Foto-foto kegiatannya dipublikasikan lewat akun resmi Instagram Kecamatan Medan Marelan pada 10 September 2025. Dari sana, tampak wajah-wajah antusias dan dukungan yang terasa hangat.
Pertanyaannya, apakah semua ini benar-benar akan mengubah kondisi ekonomi keluarga di Marelan? Atau jangan-jangan hanya berhenti di seremonial, manis di kamera tapi tak menyentuh masalah sebenarnya?
UP2K jelas memberi manfaat, karena ada bimbingan, ada pelatihan, ada sedikit modal usaha. Namun coba realistis, semua itu sifatnya terbatas. Program ini tidak menembus akar masalah kemiskinan karena fondasi ekonomi negara masih kapitalistik, rakyat kecil tetap dipaksa bertarung sendirian dengan mekanisme pasar.

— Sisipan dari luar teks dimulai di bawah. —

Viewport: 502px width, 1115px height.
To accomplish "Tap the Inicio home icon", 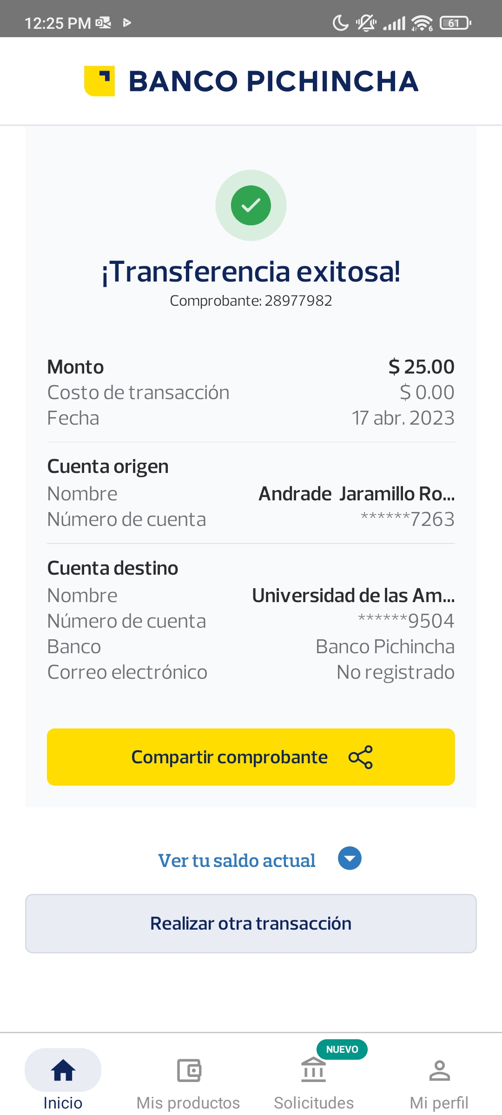I will 63,1070.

Dalam sistem seperti ini, yang bermodal besar akan melaju kencang. Sebaliknya, keluarga yang pas-pasan hanya bisa jalan tertatih. Usaha rumah tangga sering sekadar bertahan hidup, sulit berkembang. Jurang kesenjangan makin terbuka lebar. Bantuan modal pun pada akhirnya mirip tetesan air di tengah samudera, ada, tapi cepat hilang.
Realitas di lapangan menunjukkan hal yang sama. Banyak pelaku UP2K kewalahan menjaga usaha mereka tetap berjalan. Modal yang kecil cepat habis untuk kebutuhan sehari-hari, sementara pasar tetap dikuasai pemain besar. Akibatnya, usaha yang baru tumbuh gampang sekali layu.
Bank Dunia pada 2022 pernah mencatat, banyak UMKM di Indonesia tidak benar-benar berkembang, melainkan hanya mampu bertahan hidup. Modal yang seharusnya bisa dipakai menambah barang dagangan atau memperluas usaha, sering kali habis untuk biaya dapur sehari-hari.
Gambaran ini menunjukkan rapuhnya ekonomi rakyat kecil. Apalagi pasar masih dikuasai oleh pemain besar dengan modal kuat, sementara pelaku usaha kecil harus berjuang sendirian tanpa dukungan nyata dari negara. Akhirnya, tak sedikit usaha rakyat, termasuk UP2K yang berjalan di tempat, bahkan berhenti sebelum sempat tumbuh.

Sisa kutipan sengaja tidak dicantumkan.